Sunday, April 26, 2009

National Infertility Awareness Week


National Infertility Awareness Week is a movement to raise awareness about the disease of infertility which affects 7.3 million Americans. Visit Resolve for more information.

In recent weeks, I have found that those dealing with infertility have some similarities to those grieving the loss a loved one. I say this because a friend in my bible study lost her husband recently and when we were getting advice on what to say and what not to say, the answers were similar to how to talk to someone dealing with infertility.

First, don't act like the situation doesn't exist (ie: not talking about the person because they have passed on or talking to someone dealing infertility about their journey). Although some people do not like to talk to others IRL about infertility, I am an open book. I would rather someone ask me about it and talk to me rather than act as though it is not something affecting my life. It has become a huge part of who I am at this time in my life and has changed who I will become.

Second, you'll never understand what the person is going through unless you have been there (and even then, situations are different). And, if we've never been in their shoes, we can empathize with them and try to relate to them based on what we have learned over time.
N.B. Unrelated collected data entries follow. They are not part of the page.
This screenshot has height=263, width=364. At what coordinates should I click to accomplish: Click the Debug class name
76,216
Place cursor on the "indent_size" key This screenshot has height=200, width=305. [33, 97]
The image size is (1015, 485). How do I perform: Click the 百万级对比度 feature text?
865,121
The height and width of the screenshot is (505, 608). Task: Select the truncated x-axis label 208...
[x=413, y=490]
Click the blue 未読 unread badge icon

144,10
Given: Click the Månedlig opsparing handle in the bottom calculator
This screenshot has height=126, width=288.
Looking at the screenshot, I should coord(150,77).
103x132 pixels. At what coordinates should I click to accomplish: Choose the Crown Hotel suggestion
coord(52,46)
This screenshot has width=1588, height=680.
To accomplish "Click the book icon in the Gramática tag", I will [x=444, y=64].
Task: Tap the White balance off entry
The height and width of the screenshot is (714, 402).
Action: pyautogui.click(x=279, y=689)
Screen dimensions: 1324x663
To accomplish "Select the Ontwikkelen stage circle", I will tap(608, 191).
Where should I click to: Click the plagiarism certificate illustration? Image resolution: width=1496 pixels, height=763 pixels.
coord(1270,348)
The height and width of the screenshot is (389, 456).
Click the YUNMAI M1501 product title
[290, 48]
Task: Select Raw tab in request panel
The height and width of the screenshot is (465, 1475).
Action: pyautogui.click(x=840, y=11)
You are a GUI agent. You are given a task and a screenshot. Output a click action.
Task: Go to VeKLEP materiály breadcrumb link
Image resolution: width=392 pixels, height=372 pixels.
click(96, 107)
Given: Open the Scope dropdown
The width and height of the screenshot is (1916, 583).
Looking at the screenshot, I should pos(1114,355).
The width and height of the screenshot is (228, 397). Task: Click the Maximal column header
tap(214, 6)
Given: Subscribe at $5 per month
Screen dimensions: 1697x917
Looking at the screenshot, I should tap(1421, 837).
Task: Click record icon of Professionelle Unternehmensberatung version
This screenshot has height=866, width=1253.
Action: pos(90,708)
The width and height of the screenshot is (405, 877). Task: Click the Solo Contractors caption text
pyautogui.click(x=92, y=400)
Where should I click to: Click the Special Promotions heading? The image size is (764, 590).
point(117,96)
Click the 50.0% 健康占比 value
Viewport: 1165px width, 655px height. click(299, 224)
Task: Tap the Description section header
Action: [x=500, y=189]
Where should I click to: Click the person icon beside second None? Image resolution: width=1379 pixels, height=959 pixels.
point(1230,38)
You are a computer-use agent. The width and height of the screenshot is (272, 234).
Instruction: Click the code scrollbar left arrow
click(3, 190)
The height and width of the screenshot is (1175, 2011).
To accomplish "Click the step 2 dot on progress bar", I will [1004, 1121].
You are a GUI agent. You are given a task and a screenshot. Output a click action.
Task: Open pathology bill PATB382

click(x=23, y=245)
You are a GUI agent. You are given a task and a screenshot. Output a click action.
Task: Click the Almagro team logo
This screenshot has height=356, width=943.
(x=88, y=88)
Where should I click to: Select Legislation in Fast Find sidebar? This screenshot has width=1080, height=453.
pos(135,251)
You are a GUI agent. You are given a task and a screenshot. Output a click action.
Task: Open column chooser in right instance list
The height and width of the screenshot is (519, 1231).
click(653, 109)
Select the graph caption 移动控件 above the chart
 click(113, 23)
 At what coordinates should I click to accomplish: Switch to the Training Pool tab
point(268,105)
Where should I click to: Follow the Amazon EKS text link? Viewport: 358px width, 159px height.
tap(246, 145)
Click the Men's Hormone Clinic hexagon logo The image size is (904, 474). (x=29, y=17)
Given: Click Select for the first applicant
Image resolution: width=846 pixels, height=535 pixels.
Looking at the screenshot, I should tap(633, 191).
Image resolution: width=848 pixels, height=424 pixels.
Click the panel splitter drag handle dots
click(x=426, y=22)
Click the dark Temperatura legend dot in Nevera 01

I honestly believe that God has given Jason and I this 'bump in the road' for a number of reasons - 1) to learn to rely on Him and trust Him and 2) to educate others around us on the 'world of infertility'. I hope that I have done that in the best way possible and that I will continue to do it even when I have my miracle baby.

I also discovered that the biggest reason people don't know what to say or how to act is because of the lack of openness about it. When is the last time you saw a movie about someone dealing with infertility? I always say that if I had cancer, everyone would be talking about it but since it's infertility no one wants to discuss it. Guess that's because awareness has been raised about the different types of cancers and treatments. Let's start bringing awareness about infertility!
Photobucket

14 comments:

Jamie said...

Excellent post. I wholeheartedly agree on all counts.

Just Believing said...

Great post! Wonderful girl! Happy Infertility week ( weird to say but hey...why not:) I look forward to spreading the word...

Jill said...

Very well put!

Anonymous said...

i really like your attitude. it "will" change who we become. I agree.

The Coach's Wife said...

A'men! No one wants to talk about it...you never hear of anyone else who has infertility. That is why I love blogging about my journey and hoping others can find comfort together somehow!

twondra said...

Awesome post! Very well written!!

Nic said...

Great post. I want to tell people about my TTC struggles, but not sure if I could cope with all of the questions and dissapointment from family and friends etc.

Jill said...

Well said! Great post :)

Scrambled Egg said...

Love this post. Trusting God in the midst of this is a journey in and of itself. But it's a good thing. =)

sunflowerchilde said...

Great post! I'm becoming more open about infertility, but it is very hard. It amazes me how much people don't understand and just don't get it.

Mrs. Gamgee said...

I have learned that the only way for people to understand how painful infertility hurts is to talk about it. After our first m/c, I didn't want to tell anyone. I wanted to hide it away. But when our second m/c was imminent I knew that I would not be able to survive if I didn't talk about it. I refer to my lost babies in conversations, I talk about my infertility, and I don't hide it anymore... and I have found that people actually have begun to respond a little differently, less insensitivity. Yes, I can tell when someone is uncomfortable when I bring it up, but it's my reality and dang it I'm not going to hide it anymore.

(wow, sorry for the long comment... lol) ICLW

Peaches said...

Excellent post! I couldn't agree more... I too try to be an open book about IF too, but most people don't seem to want to hear about it (?) but I wish it were more of an issue that could be openly discussed with the facts laid out...

Anonymous said...

One of the biggest problems I have found is lack of acknowledgement. When friends miscarried twins people didn't say anything to them. It made things so much worse b/c it felt like no one saw their loss and significant. When people feel there is a right and wrong thing to say, they don't say anything. I posted about this early on.
Great post.
Erica
ICLW

Emily said...

Great post! very well said! Thank you so much for all your support & feedback!